[Entries on where items appear]
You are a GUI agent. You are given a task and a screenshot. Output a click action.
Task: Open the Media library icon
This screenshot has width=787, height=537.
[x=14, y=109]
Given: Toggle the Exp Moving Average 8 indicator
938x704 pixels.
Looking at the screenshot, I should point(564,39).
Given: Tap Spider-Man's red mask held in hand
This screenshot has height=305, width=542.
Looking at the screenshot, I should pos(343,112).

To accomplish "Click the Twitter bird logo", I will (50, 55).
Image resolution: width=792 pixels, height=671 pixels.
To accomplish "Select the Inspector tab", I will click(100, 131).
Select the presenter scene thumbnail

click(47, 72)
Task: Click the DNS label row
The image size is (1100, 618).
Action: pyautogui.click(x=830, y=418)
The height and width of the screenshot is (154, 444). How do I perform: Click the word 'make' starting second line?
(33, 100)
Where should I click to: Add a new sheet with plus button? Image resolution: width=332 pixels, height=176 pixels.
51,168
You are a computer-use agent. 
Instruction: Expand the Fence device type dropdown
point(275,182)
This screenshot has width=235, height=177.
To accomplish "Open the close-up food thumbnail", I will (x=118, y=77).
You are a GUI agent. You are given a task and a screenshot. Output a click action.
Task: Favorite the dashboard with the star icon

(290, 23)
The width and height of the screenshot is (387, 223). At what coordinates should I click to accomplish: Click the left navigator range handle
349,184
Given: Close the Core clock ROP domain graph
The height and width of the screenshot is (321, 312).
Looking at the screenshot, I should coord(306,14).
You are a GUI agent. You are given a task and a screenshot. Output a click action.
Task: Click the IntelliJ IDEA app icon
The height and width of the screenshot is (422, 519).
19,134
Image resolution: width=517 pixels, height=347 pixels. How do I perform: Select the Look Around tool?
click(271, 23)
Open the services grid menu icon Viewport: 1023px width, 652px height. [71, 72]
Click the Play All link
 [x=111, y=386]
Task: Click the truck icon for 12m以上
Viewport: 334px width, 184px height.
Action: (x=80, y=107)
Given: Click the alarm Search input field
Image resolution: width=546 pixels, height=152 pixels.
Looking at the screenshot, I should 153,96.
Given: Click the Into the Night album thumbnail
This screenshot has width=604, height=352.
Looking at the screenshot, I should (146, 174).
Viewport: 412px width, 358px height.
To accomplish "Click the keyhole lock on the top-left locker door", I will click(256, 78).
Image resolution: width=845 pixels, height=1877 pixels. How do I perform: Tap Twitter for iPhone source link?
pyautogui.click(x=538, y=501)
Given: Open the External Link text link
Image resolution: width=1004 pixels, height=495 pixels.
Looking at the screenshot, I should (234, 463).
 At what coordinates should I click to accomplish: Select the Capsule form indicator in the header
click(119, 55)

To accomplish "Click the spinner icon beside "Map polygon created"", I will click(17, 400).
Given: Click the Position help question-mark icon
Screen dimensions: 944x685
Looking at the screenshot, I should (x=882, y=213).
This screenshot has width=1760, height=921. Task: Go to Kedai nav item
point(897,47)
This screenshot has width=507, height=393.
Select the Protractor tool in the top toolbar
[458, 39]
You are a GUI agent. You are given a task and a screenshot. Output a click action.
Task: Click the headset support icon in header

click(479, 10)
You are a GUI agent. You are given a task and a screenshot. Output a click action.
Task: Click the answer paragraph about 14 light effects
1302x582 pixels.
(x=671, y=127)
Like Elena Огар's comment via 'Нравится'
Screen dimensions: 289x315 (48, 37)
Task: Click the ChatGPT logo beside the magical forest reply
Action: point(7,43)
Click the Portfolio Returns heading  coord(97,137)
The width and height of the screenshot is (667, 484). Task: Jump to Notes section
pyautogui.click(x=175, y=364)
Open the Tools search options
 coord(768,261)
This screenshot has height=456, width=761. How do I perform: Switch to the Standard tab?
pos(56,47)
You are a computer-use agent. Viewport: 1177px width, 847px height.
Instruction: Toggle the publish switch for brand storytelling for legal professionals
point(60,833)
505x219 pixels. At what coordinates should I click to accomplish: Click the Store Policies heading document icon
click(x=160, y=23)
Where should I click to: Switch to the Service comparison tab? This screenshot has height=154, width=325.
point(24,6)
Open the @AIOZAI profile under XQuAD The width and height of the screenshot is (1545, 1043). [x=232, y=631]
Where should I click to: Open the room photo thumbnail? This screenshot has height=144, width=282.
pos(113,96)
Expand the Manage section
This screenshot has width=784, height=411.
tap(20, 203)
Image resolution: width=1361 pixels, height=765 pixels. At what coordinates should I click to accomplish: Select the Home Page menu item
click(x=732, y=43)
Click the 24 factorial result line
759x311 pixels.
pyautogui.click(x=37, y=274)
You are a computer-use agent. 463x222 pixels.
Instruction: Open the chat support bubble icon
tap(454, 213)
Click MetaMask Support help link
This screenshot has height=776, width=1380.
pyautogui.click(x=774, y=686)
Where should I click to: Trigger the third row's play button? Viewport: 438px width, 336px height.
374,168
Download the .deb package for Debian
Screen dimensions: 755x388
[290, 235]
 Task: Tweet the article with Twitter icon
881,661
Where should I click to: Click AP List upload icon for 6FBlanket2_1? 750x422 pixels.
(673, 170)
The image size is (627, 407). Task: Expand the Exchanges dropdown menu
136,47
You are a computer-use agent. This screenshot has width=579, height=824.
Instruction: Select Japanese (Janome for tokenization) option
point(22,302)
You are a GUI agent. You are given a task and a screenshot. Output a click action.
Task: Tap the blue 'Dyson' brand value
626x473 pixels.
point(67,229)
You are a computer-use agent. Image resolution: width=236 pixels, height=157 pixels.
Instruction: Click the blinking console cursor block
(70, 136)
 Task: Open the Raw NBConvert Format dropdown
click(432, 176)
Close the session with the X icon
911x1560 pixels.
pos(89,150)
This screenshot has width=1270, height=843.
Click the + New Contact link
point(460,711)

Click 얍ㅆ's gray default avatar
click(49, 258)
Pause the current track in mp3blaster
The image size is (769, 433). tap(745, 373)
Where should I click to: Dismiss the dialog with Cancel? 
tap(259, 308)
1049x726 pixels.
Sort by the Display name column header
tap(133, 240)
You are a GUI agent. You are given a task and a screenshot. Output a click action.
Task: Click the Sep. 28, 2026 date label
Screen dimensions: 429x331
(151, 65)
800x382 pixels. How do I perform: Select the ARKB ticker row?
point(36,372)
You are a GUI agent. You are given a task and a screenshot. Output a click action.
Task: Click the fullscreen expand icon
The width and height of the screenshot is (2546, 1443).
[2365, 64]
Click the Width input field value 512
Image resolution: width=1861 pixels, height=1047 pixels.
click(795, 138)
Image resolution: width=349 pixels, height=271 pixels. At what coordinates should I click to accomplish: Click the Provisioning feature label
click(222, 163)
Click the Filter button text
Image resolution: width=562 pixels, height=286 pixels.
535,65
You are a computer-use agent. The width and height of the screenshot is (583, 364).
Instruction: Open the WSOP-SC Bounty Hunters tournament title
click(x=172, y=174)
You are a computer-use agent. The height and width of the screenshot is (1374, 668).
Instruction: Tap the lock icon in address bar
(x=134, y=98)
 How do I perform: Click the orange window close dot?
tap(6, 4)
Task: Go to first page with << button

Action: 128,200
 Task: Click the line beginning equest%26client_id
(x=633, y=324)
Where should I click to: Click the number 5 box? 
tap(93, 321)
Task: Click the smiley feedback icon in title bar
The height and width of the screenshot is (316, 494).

#### Request:
Rewrite the records starting at the line containing "You are a computer-use agent. Viewport: 1177px" and ending at the line containing "point(60,833)" as a two-column CSV with the columns text and answer. Each pair gets one row, each value sits in a single quoted field, and line breaks become spaces.

#### Answer below:
text,answer
"You are a computer-use agent. Viewport: 1177px width, 847px height. Instruction: Toggle the publish switch for brand storytelling for legal professionals","point(60,833)"